En el año 1960, en el pequeño pueblo de San Lorenzo del Mar, con no más de 2000 habitantes, se erguían casas de piedra, todas con tejas rojas y de dos plantas. La mayoría de los residentes se dedicaban al turismo y la pesca. Sin embargo, el pueblo era más conocido por una tradición: cada año, el 17 de julio, se celebraba el Día del Desembarco Pirata.
Cada año, el pueblo vecino de Santa Cristina del Mar enviaba un grupo de personas en un viejo barco, disfrazados de piratas, simulando invadir San Lorenzo. Los "piratas" llegaban ondeando banderas negras con calaveras y tibias cruzadas, mientras los vecinos de San Lorenzo simulaban defender su pueblo entre risas y cantos. Era una fiesta esperada por todos, especialmente por los niños.
Este año, sin embargo, las cosas serían muy diferentes.
El día de la fiesta, el pueblo estaba adornado con banderas y pancartas. Todo el pueblo, junto con algunos turistas, se congregó en la playa esperando el desembarco. Las campanas de la iglesia dieron las doce campanadas; era mediodía, el momento en que debían llegar. En el horizonte, ya se vislumbraba el barco pirata.
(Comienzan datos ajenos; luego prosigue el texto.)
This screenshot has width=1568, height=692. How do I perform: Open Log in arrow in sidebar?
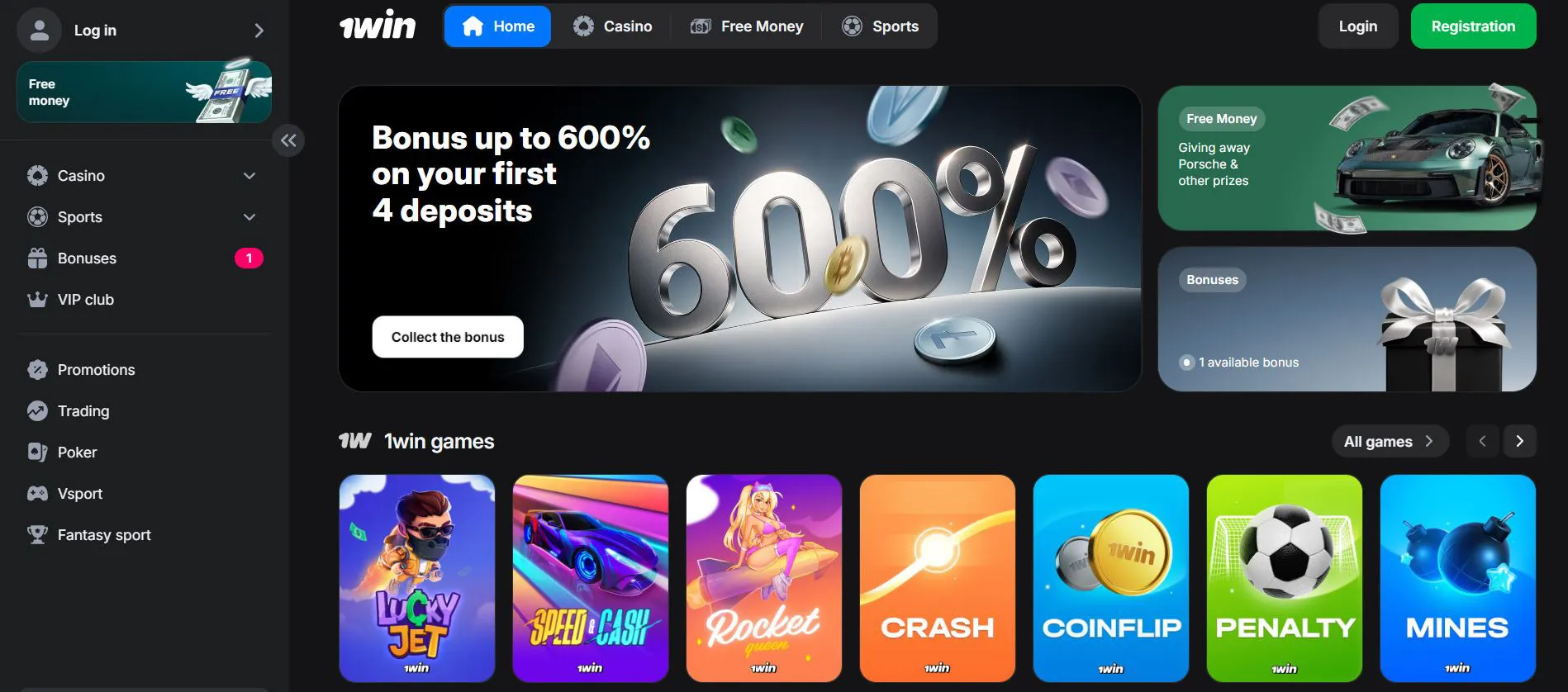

Todo parecía normal, excepto por una cosa: los falsos piratas habían tenido un encuentro inesperado.
Mientras se apresuraban a zarpar, los vecinos de Santa Cristina fueron detenidos por un grande y amenazante barco pirata, pero estos eran piratas auténticos. En pocos segundos, los impostores de Santa Cristina fueron reducidos y atados en la bodega del barco. Ahora, el barco pirata era conducido por auténticos piratas.
Todos los que esperaban en la playa estaban seguros de que era el barco de cada año. Los recibieron con vítores y aplausos, sin imaginar lo que les esperaba. Los piratas descendieron del barco, mezclándose entre la multitud y estudiando a sus víctimas. Todo parecía un juego hasta que un niño notó algo raro: los piratas tenían armas de verdad. Corrió para contárselo a sus padres, pero no pudo; el jefe de los piratas dio la orden de atacar.
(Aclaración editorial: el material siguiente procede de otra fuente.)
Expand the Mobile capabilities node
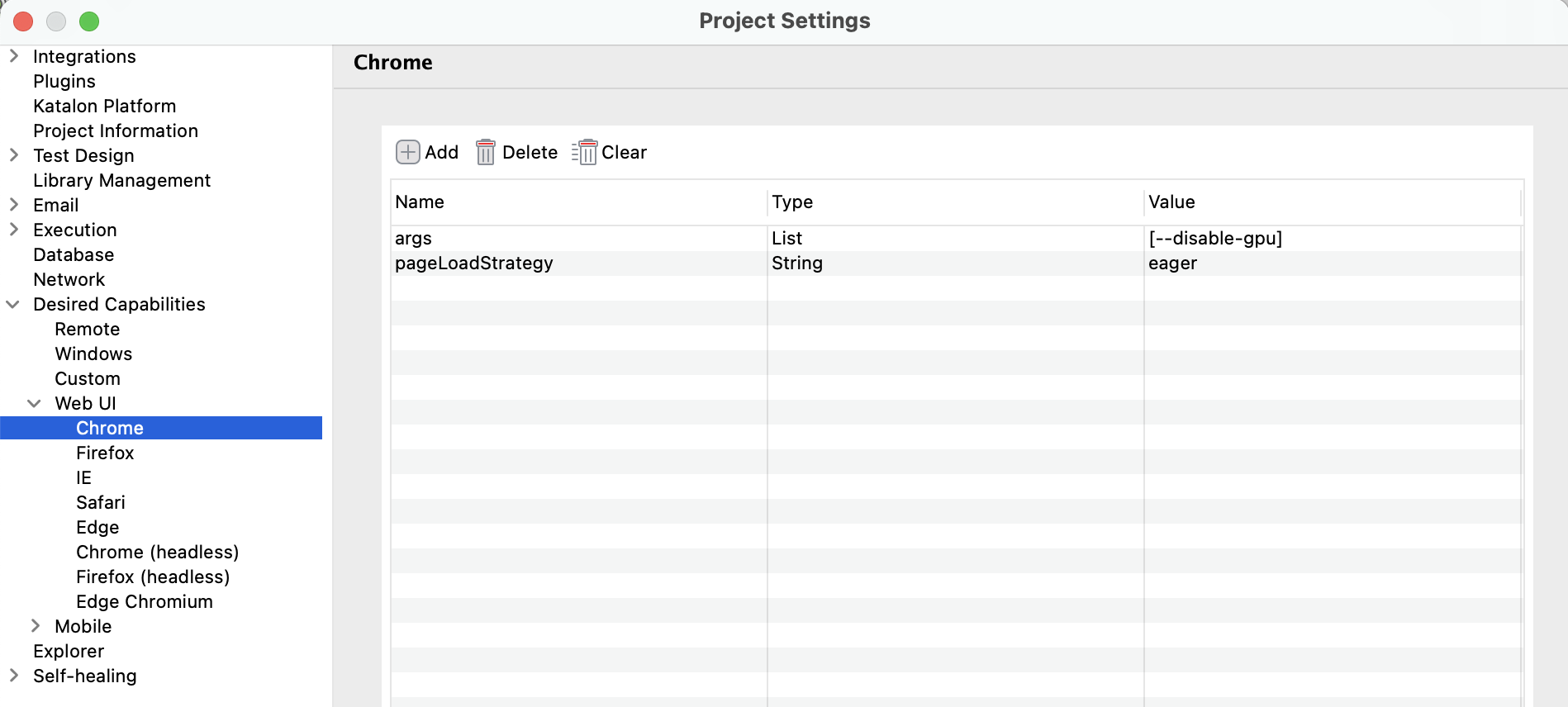 pos(36,626)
Los bandidos sacaron sus espadas y pistolas, creando el caos entre los lugareños. Mientras unos saqueaban las casas más cercanas, otros despojaban a los que estaban en la playa.
En medio de todo el jaleo, Marisa, la camarera de la taberna, sabiendo que el alcalde tenía una pistola en su despacho, corrió hacia el ayuntamiento, esquivando a los piratas. Sin perder tiempo, reunió a cinco hombres más, armados con lo que pudieron encontrar (palas, bates de béisbol y cosas parecidas). Aunque eran minoría, tenían una ventaja: conocían el terreno.
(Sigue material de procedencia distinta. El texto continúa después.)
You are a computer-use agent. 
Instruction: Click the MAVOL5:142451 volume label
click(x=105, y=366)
La batalla en algunas de las calles fue feroz. Los piratas no esperaban ningún tipo de resistencia. Decidieron tomar rehenes para dominar la situación, y uno de los rehenes era Marisa, a quien le habían quitado la pistola. Uno de los piratas, un joven barbilampiño obligado a unirse a la tripulación, viendo la situación, decidió ayudar a Marisa y a sus vecinos.
Los piratas, al ver que no podían controlar la situación, decidieron abandonar el pueblo. Todos subieron al barco para no volver nunca más, todos menos uno. El pirata que ayudó a Marisa se quedó en el pueblo. Con el tiempo, se casó con ella, tuvieron cuatro hijos, y cada año participaba en el desembarco de los piratas.